* **REQUIREMENT**
Please say how many lines in the records below contain the word "section", giving the number alone.

* **EXTRACTED DATA**
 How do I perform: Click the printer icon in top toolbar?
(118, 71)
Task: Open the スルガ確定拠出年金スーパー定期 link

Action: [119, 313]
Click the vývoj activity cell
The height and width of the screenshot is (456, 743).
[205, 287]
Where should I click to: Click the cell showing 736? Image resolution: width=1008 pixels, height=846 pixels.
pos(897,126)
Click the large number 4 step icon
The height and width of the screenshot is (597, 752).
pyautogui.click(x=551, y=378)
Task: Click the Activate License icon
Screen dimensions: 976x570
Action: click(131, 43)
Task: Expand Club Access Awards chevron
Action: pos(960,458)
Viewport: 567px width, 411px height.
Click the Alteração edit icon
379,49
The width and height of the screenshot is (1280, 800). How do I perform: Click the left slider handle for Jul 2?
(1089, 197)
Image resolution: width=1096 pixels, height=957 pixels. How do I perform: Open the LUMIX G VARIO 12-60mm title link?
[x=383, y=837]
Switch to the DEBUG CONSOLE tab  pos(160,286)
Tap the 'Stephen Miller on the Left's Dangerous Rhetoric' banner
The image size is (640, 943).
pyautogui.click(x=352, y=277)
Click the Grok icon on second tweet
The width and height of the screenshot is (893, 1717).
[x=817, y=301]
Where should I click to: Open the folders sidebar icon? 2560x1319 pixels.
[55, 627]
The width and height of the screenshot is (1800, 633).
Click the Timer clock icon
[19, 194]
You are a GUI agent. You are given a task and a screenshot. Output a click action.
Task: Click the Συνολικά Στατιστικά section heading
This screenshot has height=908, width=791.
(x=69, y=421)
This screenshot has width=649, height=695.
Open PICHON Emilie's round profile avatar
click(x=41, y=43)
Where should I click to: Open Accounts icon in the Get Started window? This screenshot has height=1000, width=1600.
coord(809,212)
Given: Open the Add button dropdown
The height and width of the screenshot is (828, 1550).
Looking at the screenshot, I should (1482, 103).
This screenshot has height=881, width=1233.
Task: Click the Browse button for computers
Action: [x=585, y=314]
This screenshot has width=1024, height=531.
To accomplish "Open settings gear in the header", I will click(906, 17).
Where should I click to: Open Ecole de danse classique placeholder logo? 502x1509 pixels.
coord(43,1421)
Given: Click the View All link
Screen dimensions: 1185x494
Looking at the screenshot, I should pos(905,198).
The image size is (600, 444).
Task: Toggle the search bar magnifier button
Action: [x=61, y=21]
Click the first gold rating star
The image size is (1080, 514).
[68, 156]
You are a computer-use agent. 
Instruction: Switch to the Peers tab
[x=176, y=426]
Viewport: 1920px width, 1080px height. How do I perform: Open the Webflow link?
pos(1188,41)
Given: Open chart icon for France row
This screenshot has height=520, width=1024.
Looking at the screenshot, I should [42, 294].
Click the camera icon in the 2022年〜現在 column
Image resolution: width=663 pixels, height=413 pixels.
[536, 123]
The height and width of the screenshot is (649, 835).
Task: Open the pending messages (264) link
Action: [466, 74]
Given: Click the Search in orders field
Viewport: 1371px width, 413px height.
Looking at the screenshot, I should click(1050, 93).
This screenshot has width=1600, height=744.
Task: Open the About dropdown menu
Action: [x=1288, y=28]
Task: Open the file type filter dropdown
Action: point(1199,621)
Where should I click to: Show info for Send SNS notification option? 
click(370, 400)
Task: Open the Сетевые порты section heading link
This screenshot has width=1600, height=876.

* **RESULT FOR THIS EXERCISE**
2